[Stored records]
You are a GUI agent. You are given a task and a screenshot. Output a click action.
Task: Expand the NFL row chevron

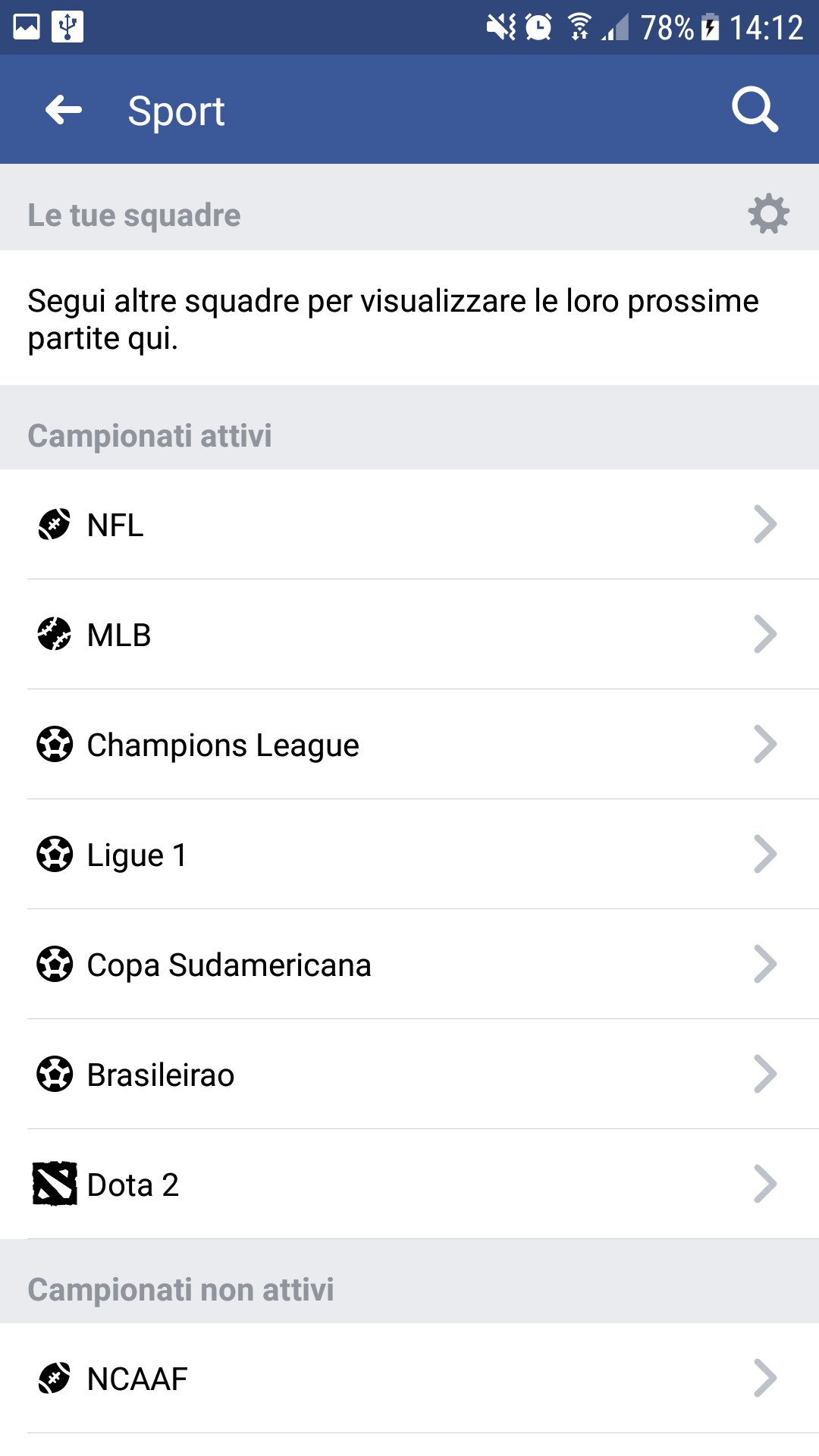click(x=765, y=524)
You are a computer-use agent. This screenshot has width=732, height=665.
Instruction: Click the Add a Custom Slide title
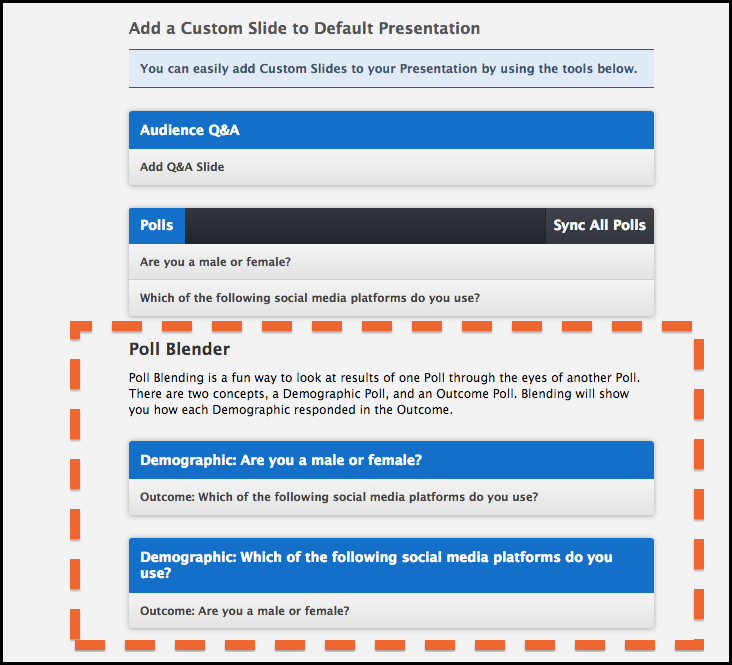click(x=304, y=28)
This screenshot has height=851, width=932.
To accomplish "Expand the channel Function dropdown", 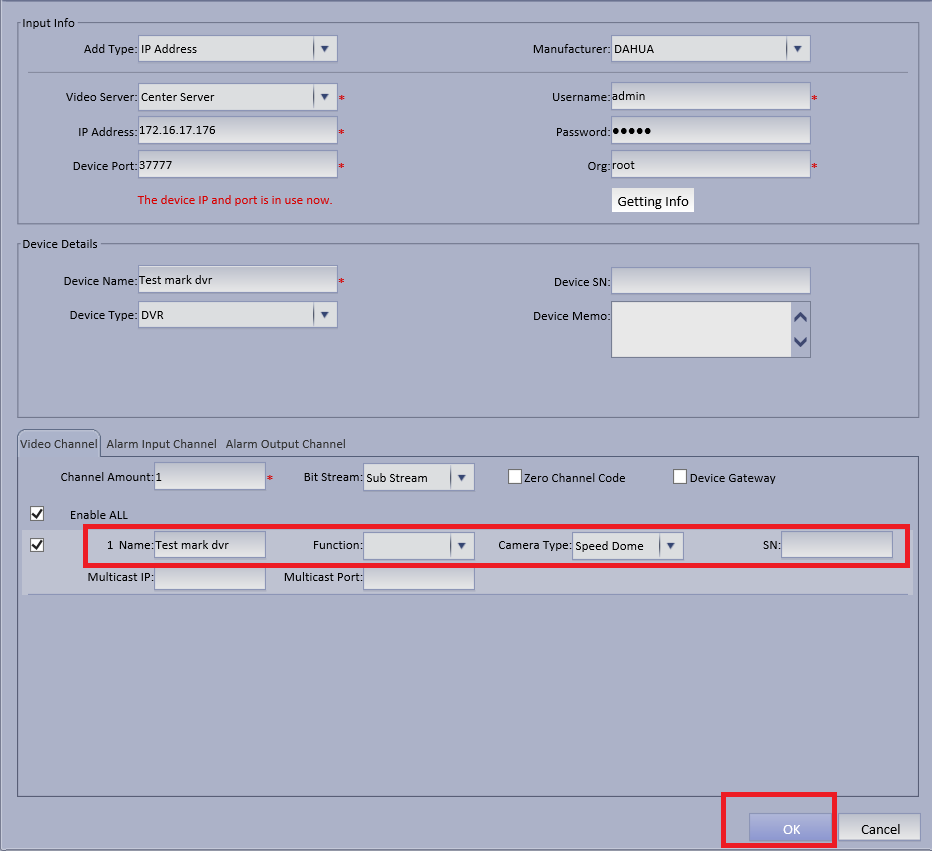I will pos(418,546).
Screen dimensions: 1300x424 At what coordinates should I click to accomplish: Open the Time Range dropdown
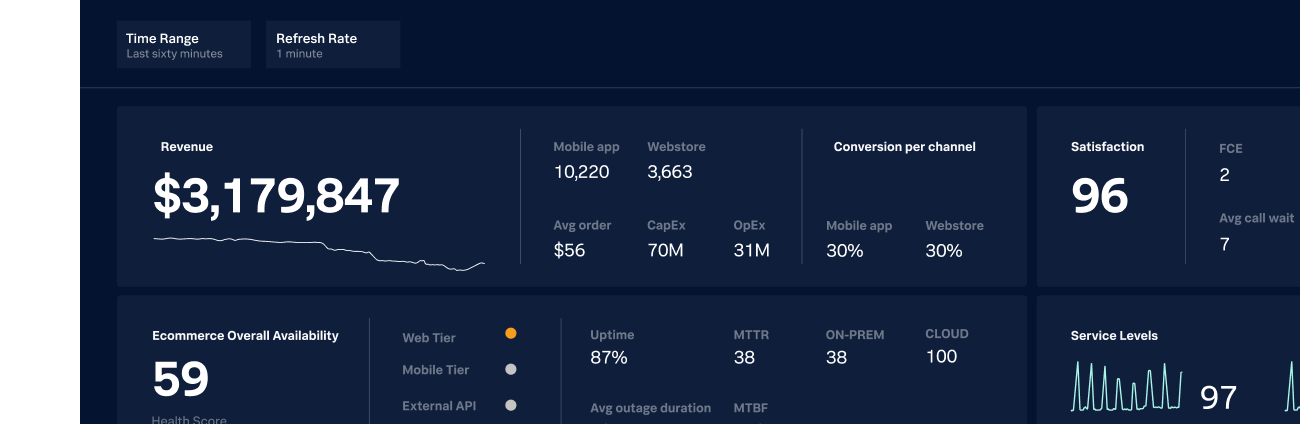[x=183, y=45]
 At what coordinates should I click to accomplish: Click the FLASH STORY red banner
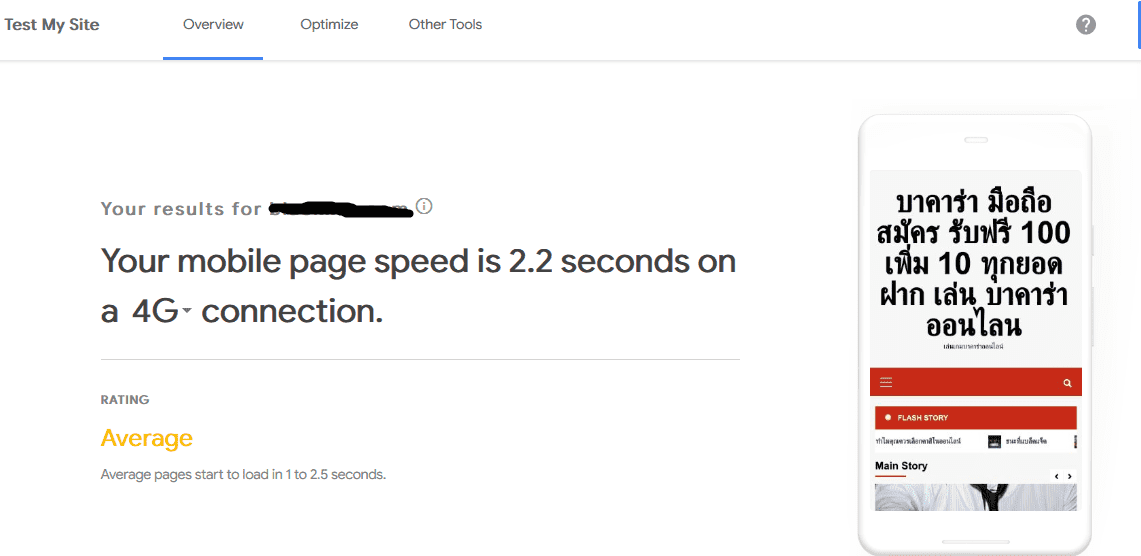[975, 418]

PROBLEM STATEMENT:
Return, from the data above, each line in which the string "This" appears.

TASK RESULT:
You are a computer-use agent. This screenshot has width=732, height=665.
This screenshot has height=851, width=932.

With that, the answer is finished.